/8088-8086-processor

This project demonstrates the basic working and simulation of the 8088-8086 processor using Python. The goal of the project is to simulate how the processor generates opcodes for various instructions such as MOV, XOR, ADD, etc., and display these opcodes in the command line.

Primary LanguagePython

8088-8086 Processor Simulation

This project demonstrates the basic working and simulation of the 8088-8086 processor using Python. The goal of the project is to simulate how the processor generates opcodes for various instructions such as MOV, XOR, ADD, etc., and display these opcodes in the command line.

Working

To achieve the simulation of the 8088-8086 processor, we implemented functions in Python capable of generating the appropriate opcode for various assembly instructions. The processor works by converting each command into a unique machine code (opcode) that the computer understands to execute the desired operation.

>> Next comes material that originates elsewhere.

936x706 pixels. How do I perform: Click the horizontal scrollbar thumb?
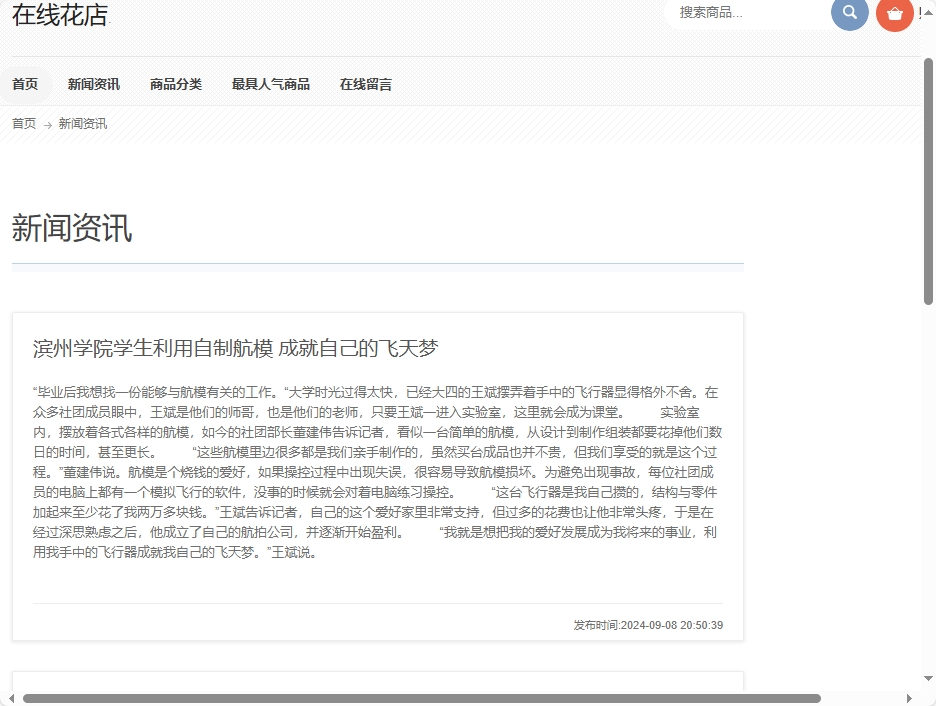[420, 700]
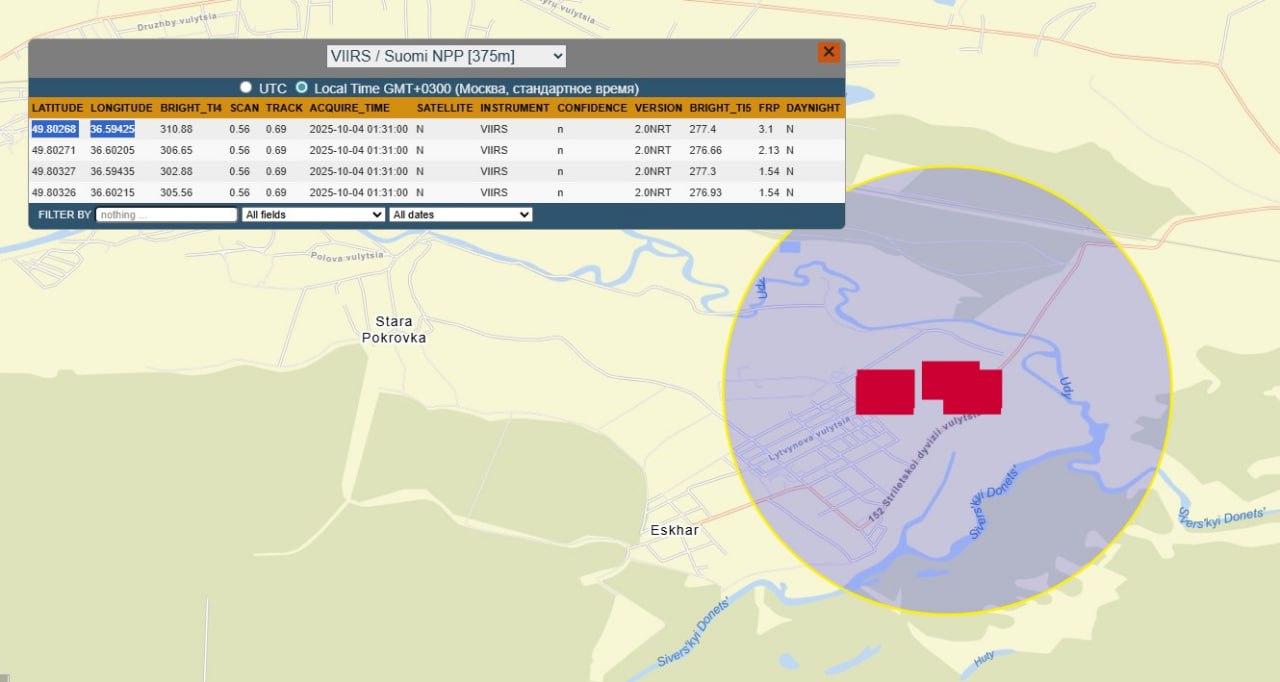Screen dimensions: 1280x682
Task: Open the VIIRS / Suomi NPP satellite dropdown
Action: click(446, 56)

Our Python program operates on the same principle: it takes a command from the user and converts it into an opcode based on specific rules. The project covers all possible cases for instructions, such as:

  • MOV Instruction: Handling register-memory, memory-register, register-register, register-immediate, memory-immediate, and displacement cases.
  • Additional Instructions: The project also supports other instructions like ADD, SUB, XOR, IMUL, IDIV, etc.

Features

  • Opcode Generation: For instructions such as MOV, CMP, NEG, NOT, ADD, SUB, INC, DEC, XOR, IMUL, IDIV, AND, SHIFT, and OR.
  • Instruction Types: Includes handling various instruction formats such as register-to-register, memory-to-register, and immediate-to-register conversions.
  • Command Line Interface: Input instructions are processed through a command-line interface, and the resulting opcode is displayed.

How to Run

  1. Clone the repository or download the source files.
  2. Ensure you have Python installed on your machine.
  3. Run the Python script, pass an assembly instruction (like MOV AX, BX), and the program will output the corresponding opcode.

Project Structure

  • AliAwais(MOV,CMP,NEG,NOT): Python script handling the MOV, CMP, NEG, and NOT instructions.
  • Zainab_add_sub_inc_dec: Python script handling the ADD, SUB, INC, and DEC instructions.
  • and_or_xor_imul_idiv: Python script handling the AND, OR, XOR, IMUL, and IDIV instructions.
  • umama_and_or_xor_shr.py: Python script handling AND, OR, XOR, and shift instructions.
  • Task11.png, Task12.png, Task13.png, Task21.png, Task22.png, Task23.png: Screenshots showing the working and output of the simulation.
  • Video Presentation.mp4: Video presentation explaining the project.

Credits

  • Ali Awais Safdar - Handled opcodes for MOV, CMP, NEG, NOT instructions.
  • Zainab Kashif - Handled opcodes for ADD, SUB, INC, DEC instructions.
  • Huzaifa Liaqat - Developed the graphical user interface (GUI).
  • Syed Aon Raza - Handled opcodes for XOR, IMUL, IDIV instructions.
  • Umama Zainab - Handled opcodes for OR, SHIFT, AND instructions.

Acknowledgments

This project demonstrates how low-level assembly commands can be converted into machine-readable opcodes, simulating the behavior of the 8088-8086 processor. It provides a practical understanding of how processors translate instructions into machine code.